Larry Summers is gone now. His two years of duty as the head of the National Economic Council are over. He will return to Harvard, where he was once kicked out as President, to become a professor. He will certainly make millions of dollars a year as a consultant to foreign governments, corporations, and financial institutions. Summers is 56-years-old and looks older. Now is the time to save for his retirement.
The speculation is that the Administration will replace Summers with a person more sympathetic to large business, a group that President Obama has alienated. Perhaps he will pick Jeff Immelt, the head of GE (NYSE: GE), or Ivan Seidenberg, the head of Verizon (NYSE: VZ), which just appointed the man likely to be his successor.
The next man to leave the financial arm of the executive branch will be Treasury Secretary Tim Geithner.

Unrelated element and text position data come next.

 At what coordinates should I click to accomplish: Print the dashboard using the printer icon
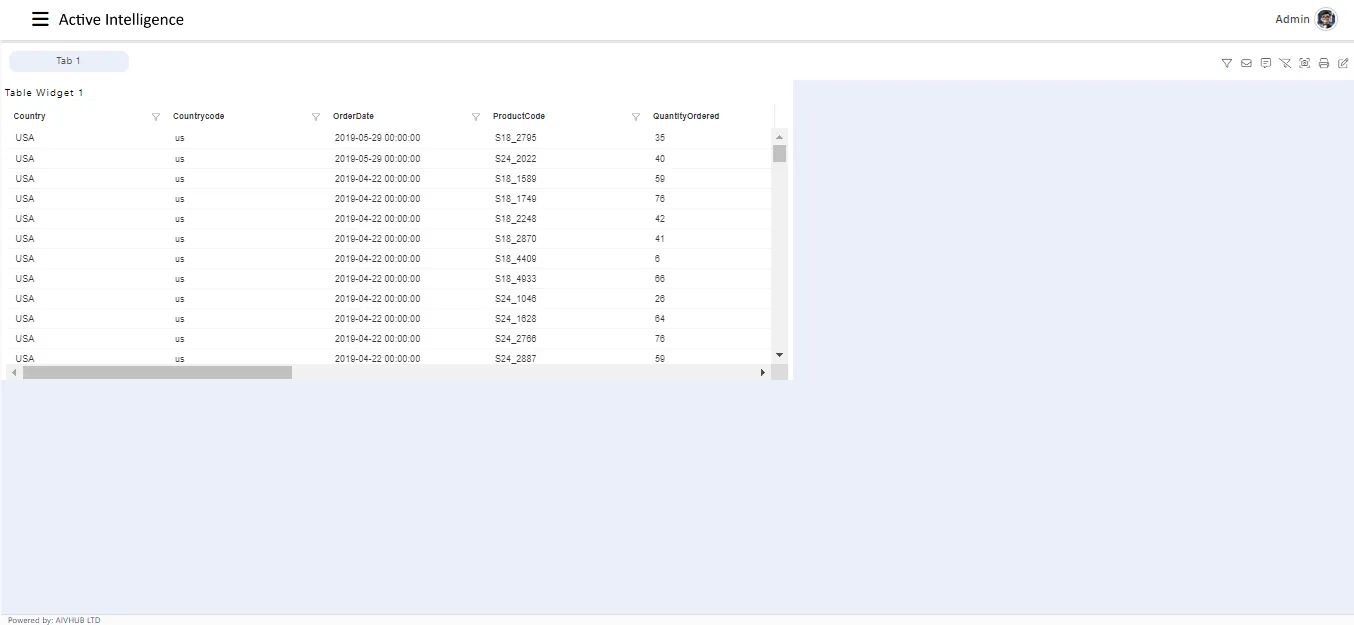(1324, 63)
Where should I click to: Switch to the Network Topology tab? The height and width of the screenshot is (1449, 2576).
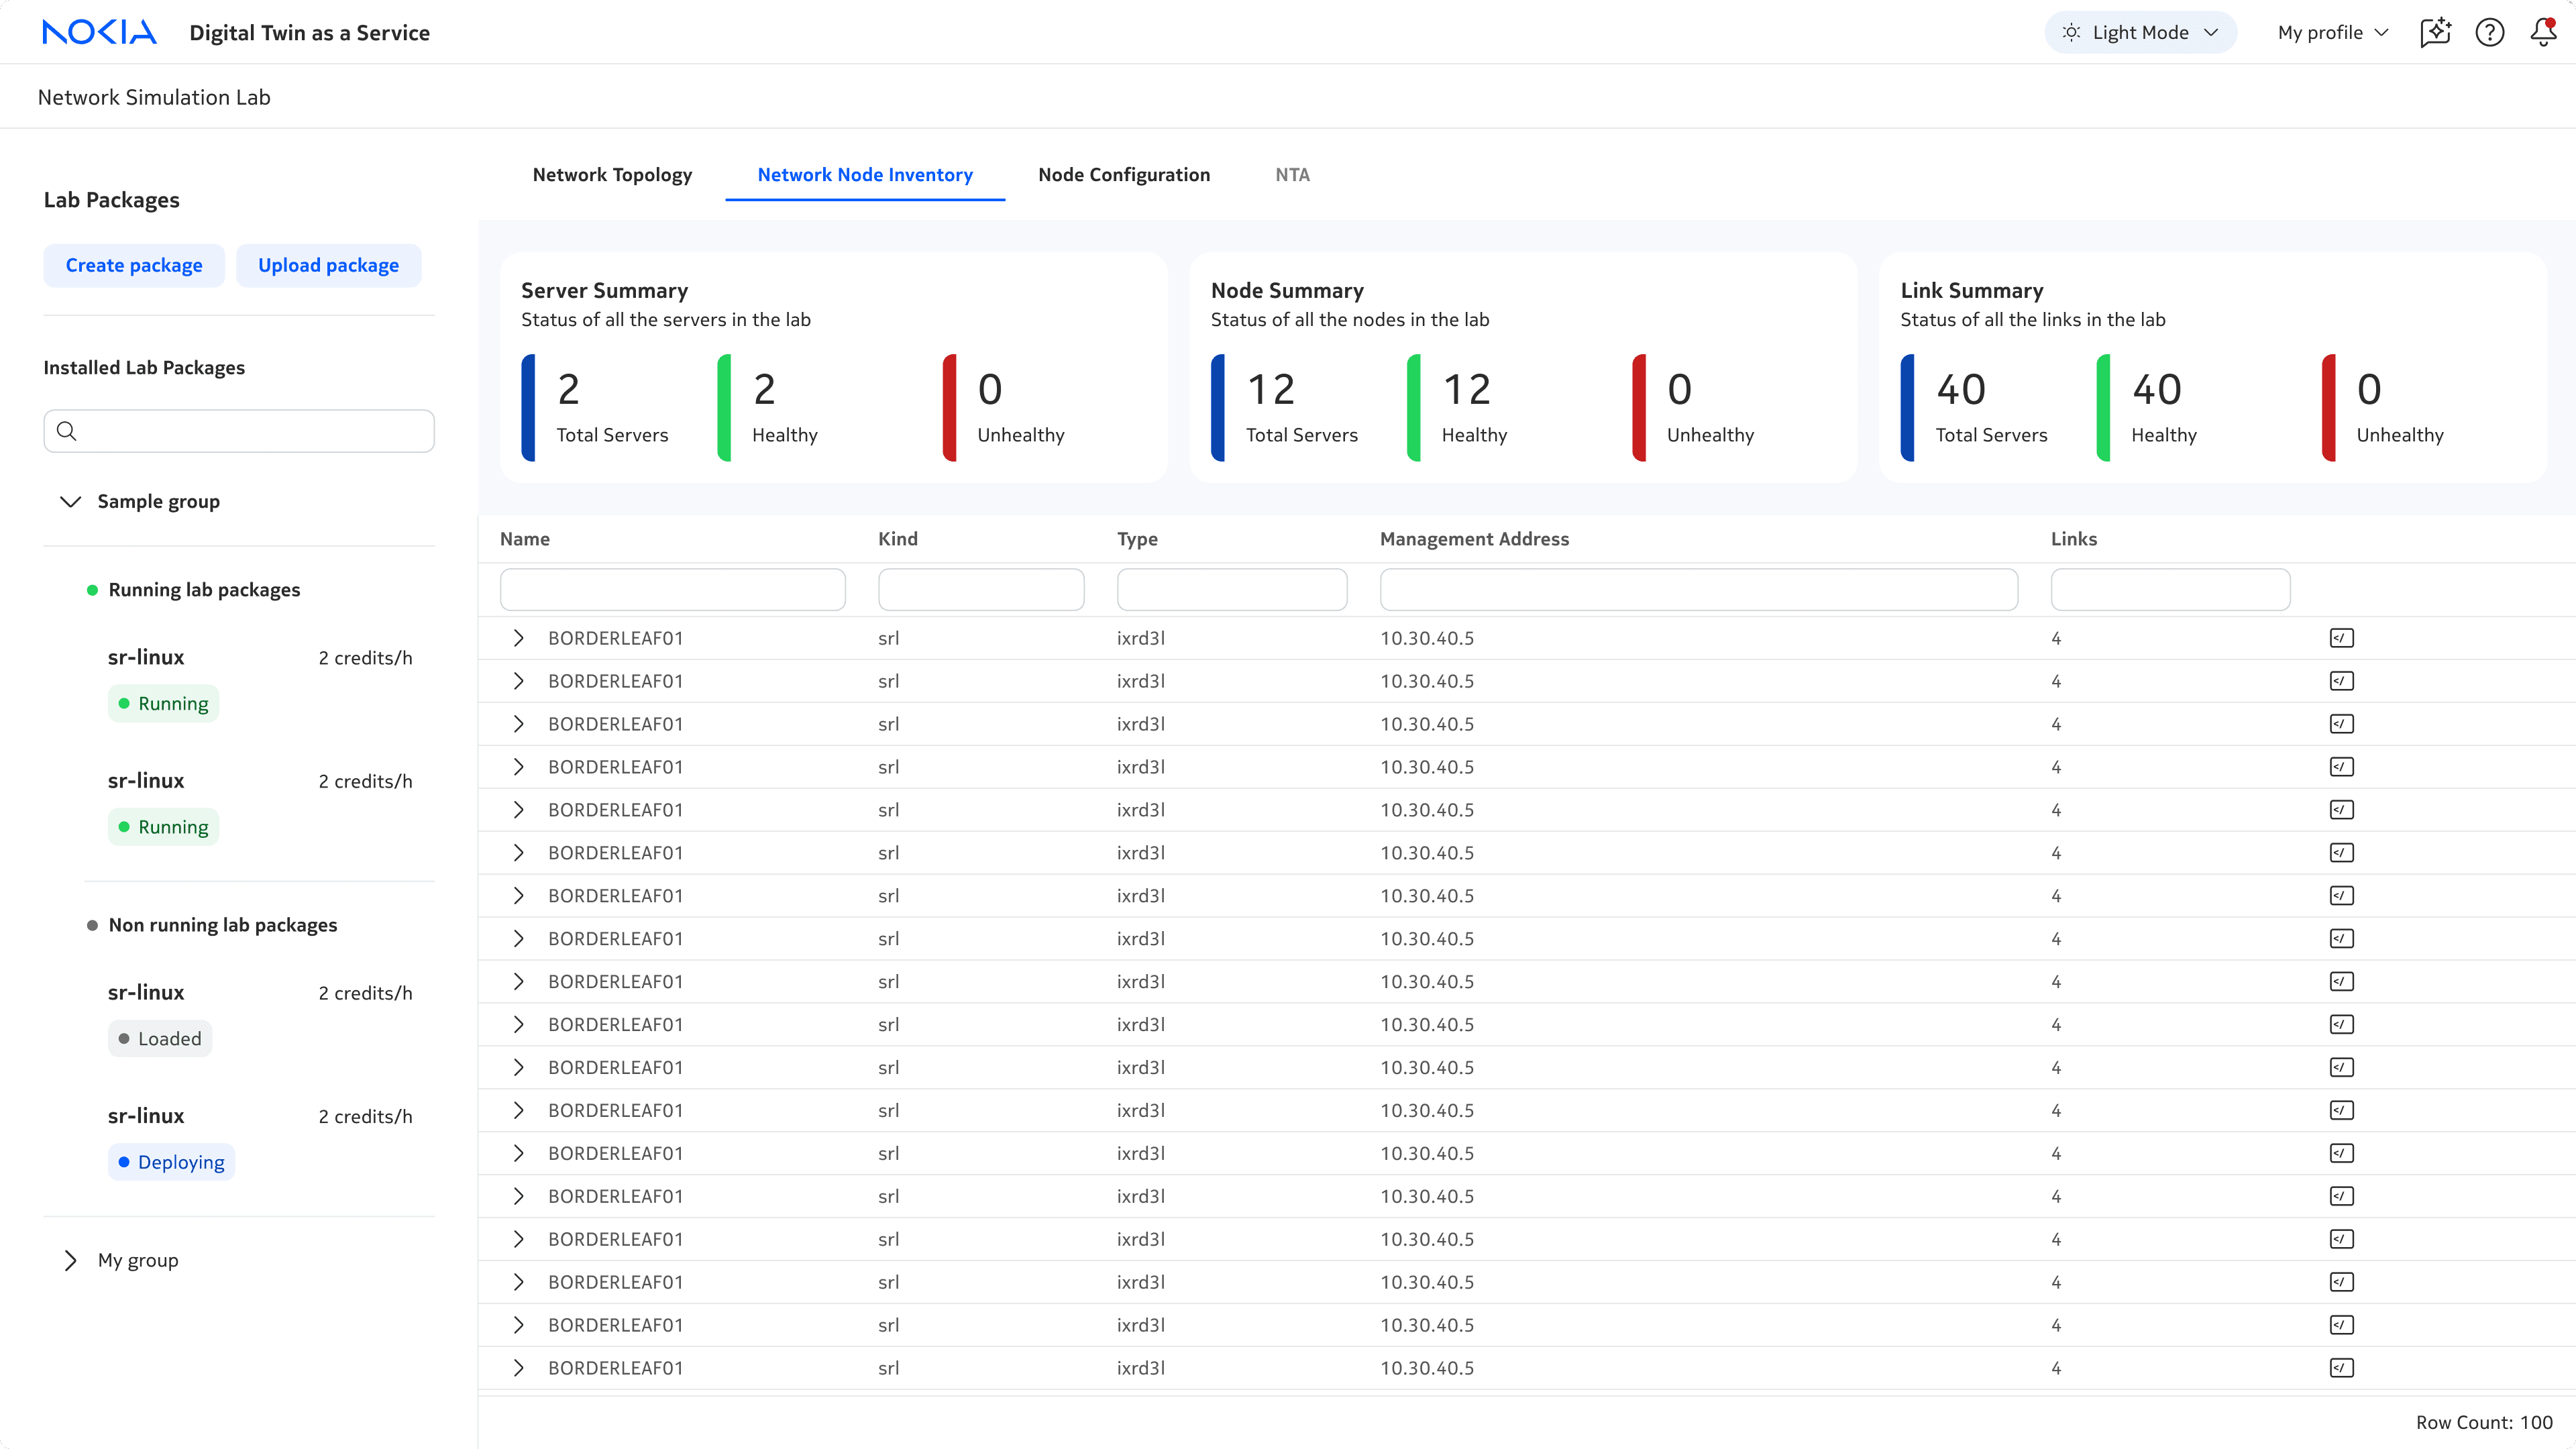coord(612,174)
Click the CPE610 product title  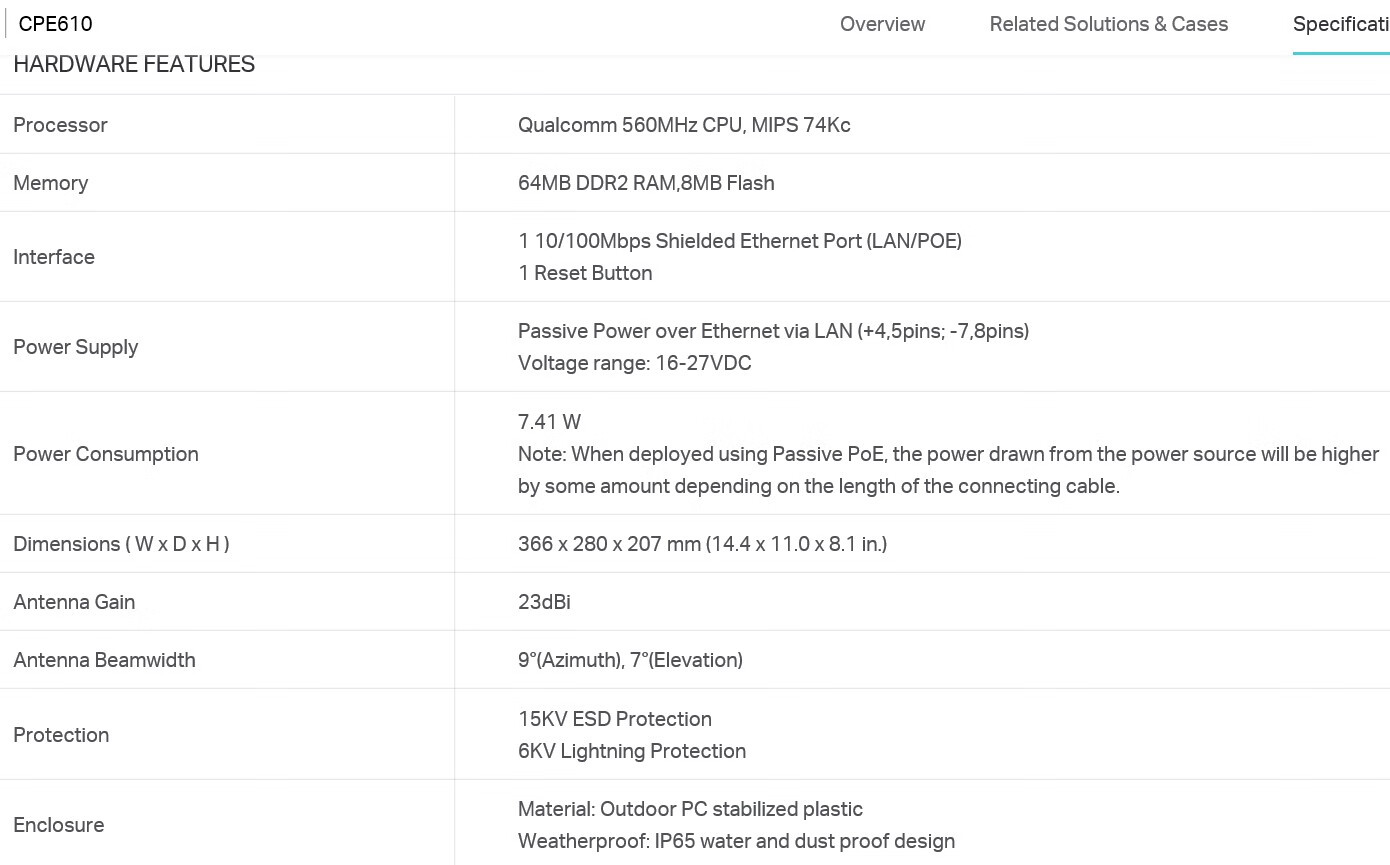[55, 24]

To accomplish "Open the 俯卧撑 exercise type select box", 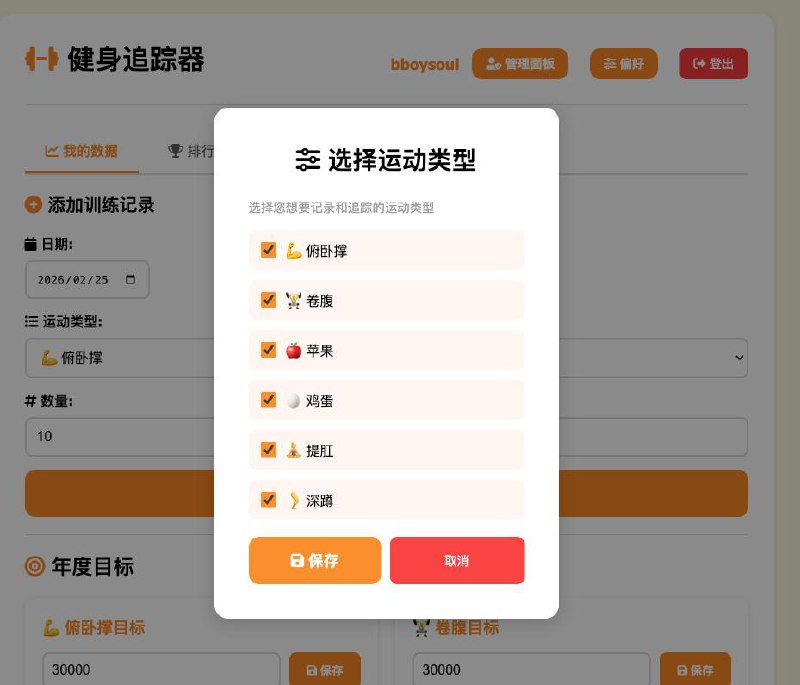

There has been speculation for months that he would be asked to leave. The Administration’s unsuccessful attempts to improve unemployment, housing, and economic growth can be blamed on him, although he has been as powerless as anyone else to improve the American economy. But someone needs to be blamed, particularly in the world of politics in which a sitting President will see his party likely lose control over the House of Representatives and perhaps the Senate. Geithner would be a sacrifice to improve relationships with his opponents, particularly if Obama placed a Republican in the job.
A large number of Treasury Secretaries or other senior presidential advisers have come from Goldman Sachs Group (NYSE: GS). But, its current CEO Lloyd Blankfein is associated with Wall Street’s high compensation problems and shifty business practices. The hero of the banking industry, at least for now, is Jamie Dimon, the head of JPMorgan Chase (NYSE: JPM), who is credited with effectively leading his firm through the financial crisis. And then there is John Mack who has stepped down as CEO of Morgan Stanley (NYSE: MS). Mack has held almost every senior job in the investment banking industry and does not have as much to do with his time as when he was a chief executive.
The perception among people who care about whom the Treasury Secretary is has become that anyone is better than Geithner. His failures are as much the fault of the times as they are any decisions he has made. But, he will be gone and gone soon. The only mystery about the matter is who will replace him.